Problem description: Within the records, how many lines hold the word "Артыбаш"? State that number alone.

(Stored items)
################

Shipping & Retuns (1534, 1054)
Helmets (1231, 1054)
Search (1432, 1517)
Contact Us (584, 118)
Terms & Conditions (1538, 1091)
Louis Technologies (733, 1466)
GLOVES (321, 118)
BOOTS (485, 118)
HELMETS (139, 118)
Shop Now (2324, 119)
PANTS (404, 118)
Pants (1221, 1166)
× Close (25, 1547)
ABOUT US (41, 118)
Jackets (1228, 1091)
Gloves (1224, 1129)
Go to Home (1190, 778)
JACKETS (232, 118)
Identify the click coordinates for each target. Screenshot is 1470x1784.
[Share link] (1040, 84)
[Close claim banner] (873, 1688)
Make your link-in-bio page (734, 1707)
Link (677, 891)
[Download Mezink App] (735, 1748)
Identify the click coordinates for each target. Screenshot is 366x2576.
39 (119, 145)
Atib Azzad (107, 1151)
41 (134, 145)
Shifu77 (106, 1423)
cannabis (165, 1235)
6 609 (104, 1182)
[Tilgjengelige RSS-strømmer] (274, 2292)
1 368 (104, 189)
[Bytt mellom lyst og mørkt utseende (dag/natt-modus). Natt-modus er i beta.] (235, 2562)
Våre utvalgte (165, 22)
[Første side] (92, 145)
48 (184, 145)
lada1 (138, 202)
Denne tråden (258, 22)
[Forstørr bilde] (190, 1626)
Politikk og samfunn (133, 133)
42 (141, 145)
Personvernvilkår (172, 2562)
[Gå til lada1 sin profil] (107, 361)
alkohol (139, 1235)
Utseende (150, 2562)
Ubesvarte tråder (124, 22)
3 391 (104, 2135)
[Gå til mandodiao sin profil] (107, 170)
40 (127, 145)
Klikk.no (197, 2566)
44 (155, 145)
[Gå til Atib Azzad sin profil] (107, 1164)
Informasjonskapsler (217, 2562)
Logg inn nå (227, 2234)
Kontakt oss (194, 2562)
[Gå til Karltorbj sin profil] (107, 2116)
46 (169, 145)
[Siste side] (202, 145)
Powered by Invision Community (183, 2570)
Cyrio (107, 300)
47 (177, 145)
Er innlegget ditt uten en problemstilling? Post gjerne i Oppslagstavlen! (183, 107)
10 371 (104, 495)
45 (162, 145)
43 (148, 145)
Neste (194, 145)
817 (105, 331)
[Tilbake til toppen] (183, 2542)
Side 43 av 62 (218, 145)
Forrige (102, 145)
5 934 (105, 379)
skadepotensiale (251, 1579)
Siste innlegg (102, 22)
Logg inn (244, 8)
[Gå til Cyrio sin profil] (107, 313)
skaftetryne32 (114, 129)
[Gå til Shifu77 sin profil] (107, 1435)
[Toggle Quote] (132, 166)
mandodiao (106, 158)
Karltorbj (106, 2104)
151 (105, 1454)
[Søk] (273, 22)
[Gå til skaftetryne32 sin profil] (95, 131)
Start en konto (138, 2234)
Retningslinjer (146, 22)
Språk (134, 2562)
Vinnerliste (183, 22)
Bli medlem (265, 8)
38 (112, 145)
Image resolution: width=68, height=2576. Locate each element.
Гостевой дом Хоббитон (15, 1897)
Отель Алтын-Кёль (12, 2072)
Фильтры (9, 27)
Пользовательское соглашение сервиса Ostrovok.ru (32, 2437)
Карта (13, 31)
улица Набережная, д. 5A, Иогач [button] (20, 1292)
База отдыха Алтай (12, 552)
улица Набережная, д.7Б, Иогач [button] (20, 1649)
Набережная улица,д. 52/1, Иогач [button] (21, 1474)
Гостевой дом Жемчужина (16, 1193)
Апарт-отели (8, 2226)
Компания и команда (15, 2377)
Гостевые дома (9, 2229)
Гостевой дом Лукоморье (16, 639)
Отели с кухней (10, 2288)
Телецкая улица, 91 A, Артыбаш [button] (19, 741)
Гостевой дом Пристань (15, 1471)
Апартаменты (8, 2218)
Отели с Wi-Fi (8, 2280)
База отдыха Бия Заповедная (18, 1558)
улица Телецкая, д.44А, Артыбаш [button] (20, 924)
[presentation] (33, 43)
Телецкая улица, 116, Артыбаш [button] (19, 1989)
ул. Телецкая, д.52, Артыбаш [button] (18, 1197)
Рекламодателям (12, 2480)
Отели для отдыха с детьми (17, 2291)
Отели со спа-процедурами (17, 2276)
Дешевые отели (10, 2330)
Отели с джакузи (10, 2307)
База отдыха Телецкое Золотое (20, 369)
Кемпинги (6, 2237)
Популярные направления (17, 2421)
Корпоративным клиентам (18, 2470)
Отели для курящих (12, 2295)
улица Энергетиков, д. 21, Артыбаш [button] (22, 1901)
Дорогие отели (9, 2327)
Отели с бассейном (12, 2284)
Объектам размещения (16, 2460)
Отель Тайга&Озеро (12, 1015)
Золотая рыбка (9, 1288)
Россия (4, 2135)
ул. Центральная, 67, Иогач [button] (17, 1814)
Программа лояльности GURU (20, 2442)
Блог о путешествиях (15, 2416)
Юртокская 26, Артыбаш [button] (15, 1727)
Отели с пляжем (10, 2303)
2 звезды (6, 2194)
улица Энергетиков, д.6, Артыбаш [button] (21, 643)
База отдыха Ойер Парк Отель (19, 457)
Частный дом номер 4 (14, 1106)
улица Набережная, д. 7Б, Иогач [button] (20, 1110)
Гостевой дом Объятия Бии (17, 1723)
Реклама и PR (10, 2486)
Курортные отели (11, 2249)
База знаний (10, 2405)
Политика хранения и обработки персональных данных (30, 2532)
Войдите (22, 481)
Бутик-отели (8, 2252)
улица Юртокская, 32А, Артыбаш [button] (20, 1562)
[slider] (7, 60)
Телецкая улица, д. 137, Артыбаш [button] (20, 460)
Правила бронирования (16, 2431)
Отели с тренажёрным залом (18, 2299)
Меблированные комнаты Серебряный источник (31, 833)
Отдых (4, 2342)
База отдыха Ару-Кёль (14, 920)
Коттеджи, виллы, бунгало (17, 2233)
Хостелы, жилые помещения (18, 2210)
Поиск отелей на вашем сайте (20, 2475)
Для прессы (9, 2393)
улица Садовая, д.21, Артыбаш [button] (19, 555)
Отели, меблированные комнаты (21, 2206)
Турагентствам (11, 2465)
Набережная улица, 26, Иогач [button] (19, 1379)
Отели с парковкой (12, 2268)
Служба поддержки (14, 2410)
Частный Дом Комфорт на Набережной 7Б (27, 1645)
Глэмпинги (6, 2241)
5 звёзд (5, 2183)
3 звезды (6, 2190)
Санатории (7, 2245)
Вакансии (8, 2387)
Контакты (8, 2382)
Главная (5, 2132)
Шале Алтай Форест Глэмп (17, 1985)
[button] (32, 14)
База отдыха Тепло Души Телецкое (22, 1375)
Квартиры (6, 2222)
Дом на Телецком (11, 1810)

################

Solution to the exercise: 10